= Mac. Robertson Land =

Australian antarctic claim

Location of Mac. Robertson Land (red), Australian Antarctic Territory in Antarctica.

Mac. Robertson Land is the portion of Antarctica lying southward of the coast between William Scoresby Bay and Cape Darnley. It is located at . In the east, Mac. Robertson Land includes the Prince Charles Mountains. It was named by the British Australian and New Zealand Antarctic Research Expedition (BANZARE) (1929–1931), under Sir Douglas Mawson, after Sir Macpherson Robertson of Melbourne, a patron of the expedition.

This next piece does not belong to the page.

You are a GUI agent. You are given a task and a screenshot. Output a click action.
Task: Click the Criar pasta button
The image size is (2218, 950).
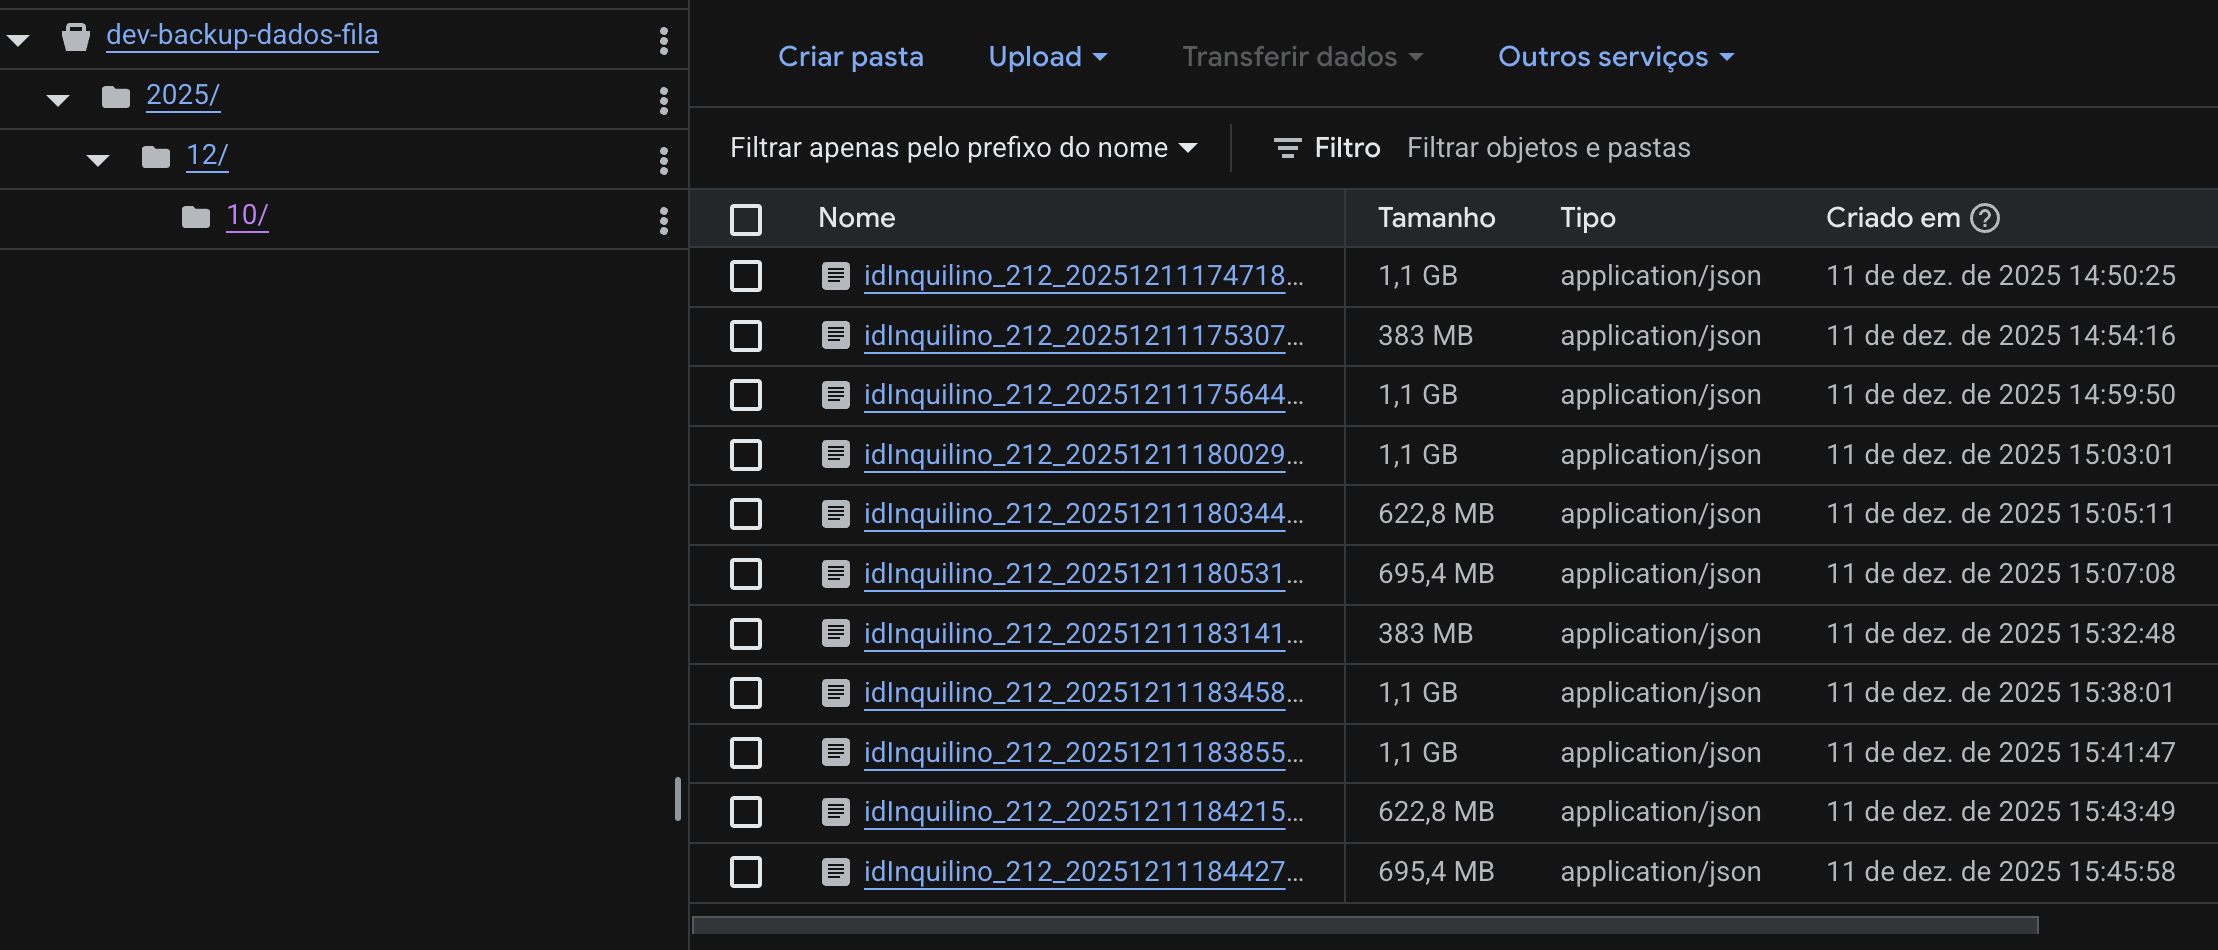point(850,57)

From 1965 onward, members of the SAE (Soviet Antarctic Expeditions) began undertaking geological fieldwork in the Prince Charles Mountains, eventually establishing a base, Soyuz Station, on the eastern shore of Beaver Lake in the northern Prince Charles Mountains.

==Nomenclature==
Mac.Robertson Land (no space after Mac.) is the official Australian name, but it is known in the United States as Mac. Robertson Land and in Russia as MacRobertson Land.

== Features ==
As well as typical Antarctic geography, Mac. Robertson Land contains significant geographical features such as Tschuffert Peak, Poulton Peak, and Peak Seven; Cape Rouse, Tilley Bay, and Frustration Dome. Two of the most important of Mac. Robertson Land's landmarks are Soyuz Station, located in the Prince Charles Mountains, and the Amery Ice Shelf.

The Australian polar station Mawson has been operating here since 1954.